Stability prediction for soil-rock mixture slopes based on a novel ensemble learning model

Abstract

Soil-rock mixtures are geological materials with complex physical and mechanical properties. Therefore, the stability prediction of soil-rock mixture slopes using machine learning methods is an important topic in the field of geological engineering. This study uses the soil-rock mixture slopes investigated in detail as the dataset. An intelligent optimization algorithm-weighted mean of vectors algorithm (INFO) is coupled with a machine learning algorithm. One of the new ensemble learning models, which named IN-Voting, is coupled with INFO and voting model. Twelve single machine learning models and sixteen novel IN-Voting ensemble learning models are built to predict the stability of soil-rock mixture slopes. Then, the prediction accuracies of the above models are compared and evaluated using three evaluation metrics: coefficient of determination (R2), mean square error (MSE), and mean absolute error (MAE). Finally, an IN-Voting ensemble learning model based on five weak learners is used as the final model for predicting the stability of soil-rock mixture slopes. This model is also used to analyze the importance of the input parameters.

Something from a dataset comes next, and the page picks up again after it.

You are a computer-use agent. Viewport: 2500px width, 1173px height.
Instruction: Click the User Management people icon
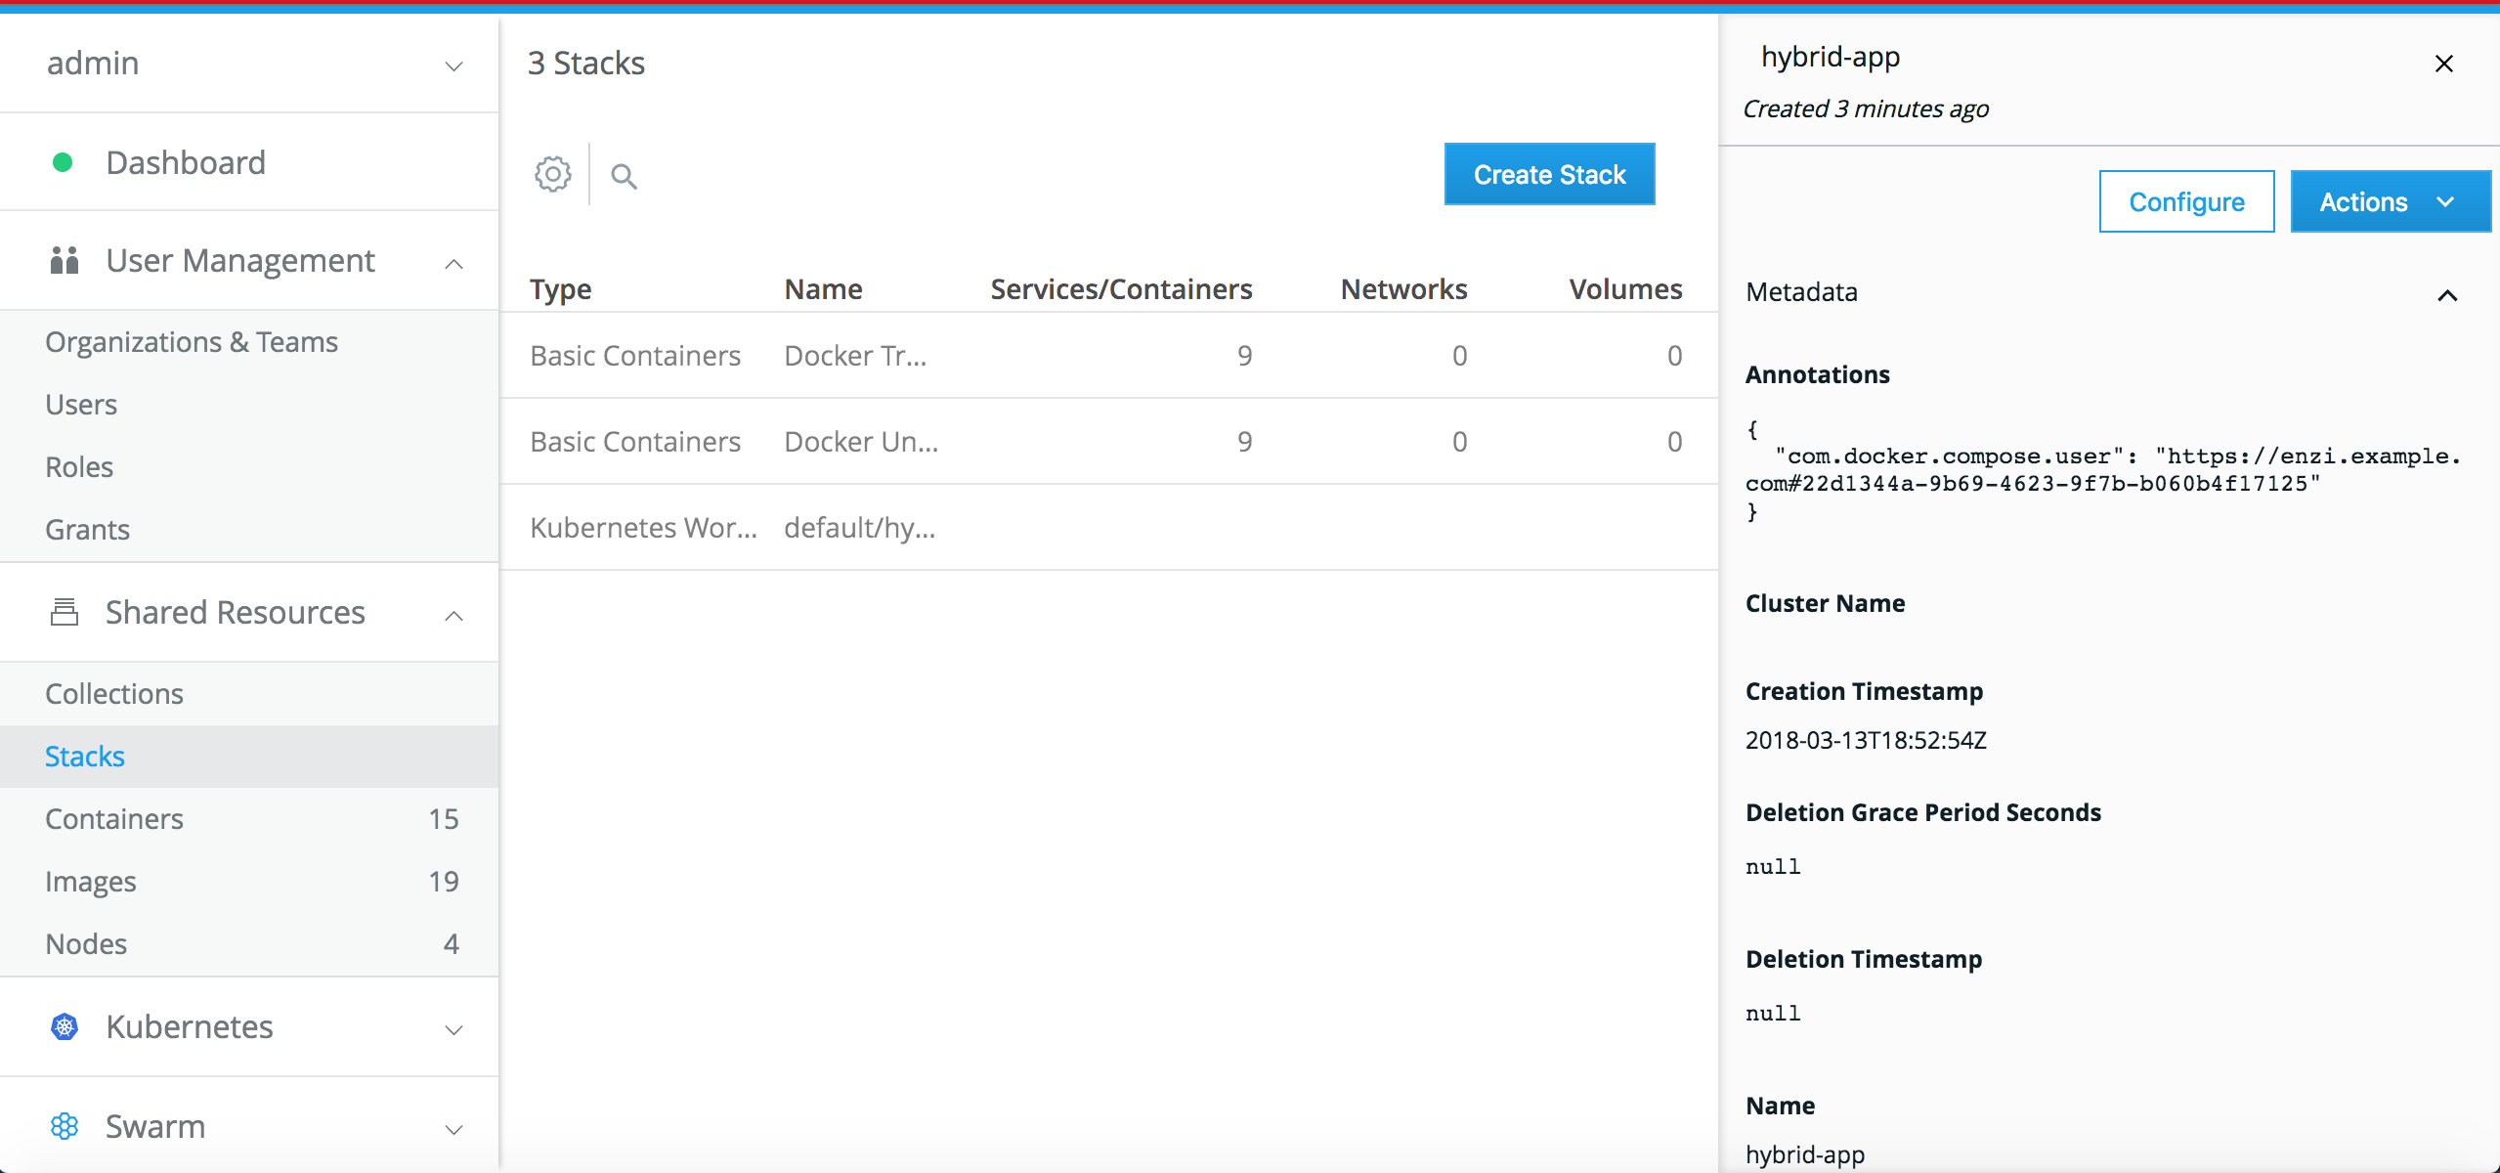(x=65, y=261)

The results show that: 1) Among 12 single machine learning models for the stability prediction of soil-rock mixture slopes, MLP (Multilayer Perceptron) has the highest prediction accuracy. 2) The IN-Voting model has higher prediction accuracy than single machine learning models, with an accuracy of up to 0.9846) The structural factors affecting the stability of soil-rock mixture slopes in decreasing order are the rock content, bedrock inclination, slope height, and slope angle.